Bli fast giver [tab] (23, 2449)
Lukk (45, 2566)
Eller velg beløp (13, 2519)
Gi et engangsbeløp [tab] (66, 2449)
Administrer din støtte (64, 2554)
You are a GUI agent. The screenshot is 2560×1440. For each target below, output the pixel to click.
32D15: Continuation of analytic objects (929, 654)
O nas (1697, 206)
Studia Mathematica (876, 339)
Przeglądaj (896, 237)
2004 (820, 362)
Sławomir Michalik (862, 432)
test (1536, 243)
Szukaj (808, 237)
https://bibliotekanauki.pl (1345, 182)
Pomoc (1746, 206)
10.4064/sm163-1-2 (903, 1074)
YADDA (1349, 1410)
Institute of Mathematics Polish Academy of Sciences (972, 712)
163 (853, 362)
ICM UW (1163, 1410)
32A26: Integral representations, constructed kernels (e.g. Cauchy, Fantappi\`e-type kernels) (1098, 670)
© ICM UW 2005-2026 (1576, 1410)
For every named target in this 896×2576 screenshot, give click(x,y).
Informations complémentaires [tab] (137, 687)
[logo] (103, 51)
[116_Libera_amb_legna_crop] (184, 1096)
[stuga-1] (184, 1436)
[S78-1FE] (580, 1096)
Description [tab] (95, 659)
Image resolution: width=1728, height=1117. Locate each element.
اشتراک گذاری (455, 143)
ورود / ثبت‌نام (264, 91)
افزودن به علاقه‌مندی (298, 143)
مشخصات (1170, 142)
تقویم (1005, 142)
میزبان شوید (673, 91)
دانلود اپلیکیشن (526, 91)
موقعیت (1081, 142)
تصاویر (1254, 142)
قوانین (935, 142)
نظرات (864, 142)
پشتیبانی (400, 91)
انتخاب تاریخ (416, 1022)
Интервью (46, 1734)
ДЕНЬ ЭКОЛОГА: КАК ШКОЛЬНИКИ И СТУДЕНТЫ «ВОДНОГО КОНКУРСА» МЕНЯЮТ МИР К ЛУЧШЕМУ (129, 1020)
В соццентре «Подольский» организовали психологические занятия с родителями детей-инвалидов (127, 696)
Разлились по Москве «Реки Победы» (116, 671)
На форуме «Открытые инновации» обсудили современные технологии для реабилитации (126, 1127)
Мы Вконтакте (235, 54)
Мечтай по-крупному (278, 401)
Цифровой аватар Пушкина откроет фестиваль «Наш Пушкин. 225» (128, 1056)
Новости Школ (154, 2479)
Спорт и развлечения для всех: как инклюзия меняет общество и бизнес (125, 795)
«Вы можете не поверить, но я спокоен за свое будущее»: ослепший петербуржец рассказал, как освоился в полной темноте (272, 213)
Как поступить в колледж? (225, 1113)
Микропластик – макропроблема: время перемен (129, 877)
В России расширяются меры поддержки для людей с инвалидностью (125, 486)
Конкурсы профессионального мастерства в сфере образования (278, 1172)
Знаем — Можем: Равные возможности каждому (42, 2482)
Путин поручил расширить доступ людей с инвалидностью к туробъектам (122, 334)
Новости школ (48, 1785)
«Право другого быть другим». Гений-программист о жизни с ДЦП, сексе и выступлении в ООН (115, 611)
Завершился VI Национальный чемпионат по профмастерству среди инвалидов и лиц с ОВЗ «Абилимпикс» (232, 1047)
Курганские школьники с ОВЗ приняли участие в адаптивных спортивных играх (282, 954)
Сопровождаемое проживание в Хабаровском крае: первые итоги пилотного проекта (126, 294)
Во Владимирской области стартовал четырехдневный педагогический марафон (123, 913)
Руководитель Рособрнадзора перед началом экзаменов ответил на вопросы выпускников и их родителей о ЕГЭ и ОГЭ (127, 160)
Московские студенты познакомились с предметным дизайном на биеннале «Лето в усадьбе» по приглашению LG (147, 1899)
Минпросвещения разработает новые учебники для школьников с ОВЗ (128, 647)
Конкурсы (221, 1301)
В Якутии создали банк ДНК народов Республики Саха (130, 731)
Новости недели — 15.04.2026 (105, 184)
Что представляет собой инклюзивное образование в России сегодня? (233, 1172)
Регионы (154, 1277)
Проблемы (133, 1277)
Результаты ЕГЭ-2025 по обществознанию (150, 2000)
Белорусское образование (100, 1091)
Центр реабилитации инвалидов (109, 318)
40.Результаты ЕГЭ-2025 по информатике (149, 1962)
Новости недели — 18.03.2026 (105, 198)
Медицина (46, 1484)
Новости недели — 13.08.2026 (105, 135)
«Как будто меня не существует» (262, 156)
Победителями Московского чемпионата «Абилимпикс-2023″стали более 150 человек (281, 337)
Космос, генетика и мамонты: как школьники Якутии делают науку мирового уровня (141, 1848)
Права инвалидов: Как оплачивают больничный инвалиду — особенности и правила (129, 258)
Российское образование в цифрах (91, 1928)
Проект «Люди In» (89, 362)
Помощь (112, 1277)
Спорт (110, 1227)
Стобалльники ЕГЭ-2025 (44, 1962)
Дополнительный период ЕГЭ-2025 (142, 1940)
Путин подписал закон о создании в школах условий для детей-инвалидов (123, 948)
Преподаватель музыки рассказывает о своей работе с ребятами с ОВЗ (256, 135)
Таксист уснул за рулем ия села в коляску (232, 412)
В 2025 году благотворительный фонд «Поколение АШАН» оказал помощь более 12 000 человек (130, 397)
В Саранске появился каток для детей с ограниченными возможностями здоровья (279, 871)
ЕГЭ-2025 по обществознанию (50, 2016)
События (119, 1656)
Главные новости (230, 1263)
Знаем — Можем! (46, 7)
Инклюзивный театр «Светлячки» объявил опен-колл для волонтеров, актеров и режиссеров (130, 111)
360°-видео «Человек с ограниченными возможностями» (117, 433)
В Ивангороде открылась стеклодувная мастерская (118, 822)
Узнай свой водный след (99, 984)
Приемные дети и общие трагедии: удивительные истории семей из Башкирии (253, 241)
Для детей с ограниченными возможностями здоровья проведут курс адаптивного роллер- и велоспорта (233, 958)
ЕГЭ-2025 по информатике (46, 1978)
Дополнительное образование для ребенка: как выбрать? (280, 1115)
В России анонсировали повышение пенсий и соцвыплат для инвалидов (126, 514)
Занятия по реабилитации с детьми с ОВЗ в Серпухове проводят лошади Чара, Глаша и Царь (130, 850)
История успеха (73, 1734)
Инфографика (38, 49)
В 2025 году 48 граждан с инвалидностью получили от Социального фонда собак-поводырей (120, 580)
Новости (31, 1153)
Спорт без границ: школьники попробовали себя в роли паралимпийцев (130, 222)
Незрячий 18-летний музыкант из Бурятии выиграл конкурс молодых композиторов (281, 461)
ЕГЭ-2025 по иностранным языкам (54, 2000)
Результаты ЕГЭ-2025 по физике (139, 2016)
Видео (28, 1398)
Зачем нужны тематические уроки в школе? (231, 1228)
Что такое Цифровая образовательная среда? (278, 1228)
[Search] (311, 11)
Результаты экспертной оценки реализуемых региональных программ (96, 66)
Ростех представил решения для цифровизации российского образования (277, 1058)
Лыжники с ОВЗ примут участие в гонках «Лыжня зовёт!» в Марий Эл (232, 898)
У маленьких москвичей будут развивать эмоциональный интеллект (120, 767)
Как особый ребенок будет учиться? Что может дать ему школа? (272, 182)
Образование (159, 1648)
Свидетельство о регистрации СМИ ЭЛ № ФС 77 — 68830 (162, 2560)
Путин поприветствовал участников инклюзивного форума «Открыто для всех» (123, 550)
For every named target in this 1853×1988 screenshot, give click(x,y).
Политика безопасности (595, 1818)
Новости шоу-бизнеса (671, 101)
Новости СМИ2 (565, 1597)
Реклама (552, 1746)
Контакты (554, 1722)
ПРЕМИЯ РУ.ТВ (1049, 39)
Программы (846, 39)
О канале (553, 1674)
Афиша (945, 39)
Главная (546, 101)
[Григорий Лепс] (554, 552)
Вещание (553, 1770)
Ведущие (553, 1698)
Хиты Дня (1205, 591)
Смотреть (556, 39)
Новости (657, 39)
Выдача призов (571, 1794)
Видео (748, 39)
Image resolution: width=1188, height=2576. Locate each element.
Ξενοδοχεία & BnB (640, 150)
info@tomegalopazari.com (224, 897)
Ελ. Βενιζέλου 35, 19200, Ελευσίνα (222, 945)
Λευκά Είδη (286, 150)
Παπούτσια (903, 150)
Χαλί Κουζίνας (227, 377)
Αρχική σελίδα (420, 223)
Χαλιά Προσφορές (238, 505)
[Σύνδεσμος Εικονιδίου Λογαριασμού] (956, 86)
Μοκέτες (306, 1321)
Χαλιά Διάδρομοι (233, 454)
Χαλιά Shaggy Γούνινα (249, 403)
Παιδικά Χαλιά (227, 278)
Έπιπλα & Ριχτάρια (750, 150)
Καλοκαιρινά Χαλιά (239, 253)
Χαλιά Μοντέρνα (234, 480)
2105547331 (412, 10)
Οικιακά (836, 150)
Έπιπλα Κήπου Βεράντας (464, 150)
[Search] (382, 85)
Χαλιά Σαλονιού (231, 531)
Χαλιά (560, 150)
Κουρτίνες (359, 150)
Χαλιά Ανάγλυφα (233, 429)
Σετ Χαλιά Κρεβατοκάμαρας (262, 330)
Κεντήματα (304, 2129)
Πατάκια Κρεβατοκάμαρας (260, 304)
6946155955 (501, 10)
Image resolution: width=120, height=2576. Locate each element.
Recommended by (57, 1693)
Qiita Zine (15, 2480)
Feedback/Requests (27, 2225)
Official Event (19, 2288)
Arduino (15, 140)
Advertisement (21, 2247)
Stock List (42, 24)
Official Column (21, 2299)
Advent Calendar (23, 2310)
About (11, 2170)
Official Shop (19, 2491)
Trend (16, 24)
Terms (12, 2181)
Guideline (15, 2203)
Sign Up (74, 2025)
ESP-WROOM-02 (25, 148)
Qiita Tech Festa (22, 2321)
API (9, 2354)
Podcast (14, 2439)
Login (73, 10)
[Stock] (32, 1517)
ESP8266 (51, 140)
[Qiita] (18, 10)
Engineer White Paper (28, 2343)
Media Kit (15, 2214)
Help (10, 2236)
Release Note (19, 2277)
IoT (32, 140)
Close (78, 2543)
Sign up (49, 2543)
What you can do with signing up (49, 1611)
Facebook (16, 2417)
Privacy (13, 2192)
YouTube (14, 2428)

* **Task to complete**
Return word for word the lines above from the line with "Sławomir Michalik (862, 432)" to the line with "В России расширяются", including both and leaving out all others.

* **Solution**
Sławomir Michalik (862, 432)
test (1536, 243)
Szukaj (808, 237)
https://bibliotekanauki.pl (1345, 182)
Pomoc (1746, 206)
10.4064/sm163-1-2 (903, 1074)
YADDA (1349, 1410)
Institute of Mathematics Polish Academy of Sciences (972, 712)
163 (853, 362)
ICM UW (1163, 1410)
32A26: Integral representations, constructed kernels (e.g. Cauchy, Fantappi\`e-type kernels) (1098, 670)
© ICM UW 2005-2026 (1576, 1410)
For every named target in this 896×2576 screenshot, give click(x,y).
Informations complémentaires [tab] (137, 687)
[logo] (103, 51)
[116_Libera_amb_legna_crop] (184, 1096)
[stuga-1] (184, 1436)
[S78-1FE] (580, 1096)
Description [tab] (95, 659)
Image resolution: width=1728, height=1117. Locate each element.
اشتراک گذاری (455, 143)
ورود / ثبت‌نام (264, 91)
افزودن به علاقه‌مندی (298, 143)
مشخصات (1170, 142)
تقویم (1005, 142)
میزبان شوید (673, 91)
دانلود اپلیکیشن (526, 91)
موقعیت (1081, 142)
تصاویر (1254, 142)
قوانین (935, 142)
نظرات (864, 142)
پشتیبانی (400, 91)
انتخاب تاریخ (416, 1022)
Интервью (46, 1734)
ДЕНЬ ЭКОЛОГА: КАК ШКОЛЬНИКИ И СТУДЕНТЫ «ВОДНОГО КОНКУРСА» МЕНЯЮТ МИР К ЛУЧШЕМУ (129, 1020)
В соццентре «Подольский» организовали психологические занятия с родителями детей-инвалидов (127, 696)
Разлились по Москве «Реки Победы» (116, 671)
На форуме «Открытые инновации» обсудили современные технологии для реабилитации (126, 1127)
Мы Вконтакте (235, 54)
Мечтай по-крупному (278, 401)
Цифровой аватар Пушкина откроет фестиваль «Наш Пушкин. 225» (128, 1056)
Новости Школ (154, 2479)
Спорт и развлечения для всех: как инклюзия меняет общество и бизнес (125, 795)
«Вы можете не поверить, но я спокоен за свое будущее»: ослепший петербуржец рассказал, как освоился в полной темноте (272, 213)
Как поступить в колледж? (225, 1113)
Микропластик – макропроблема: время перемен (129, 877)
В России расширяются меры поддержки для людей с инвалидностью (125, 486)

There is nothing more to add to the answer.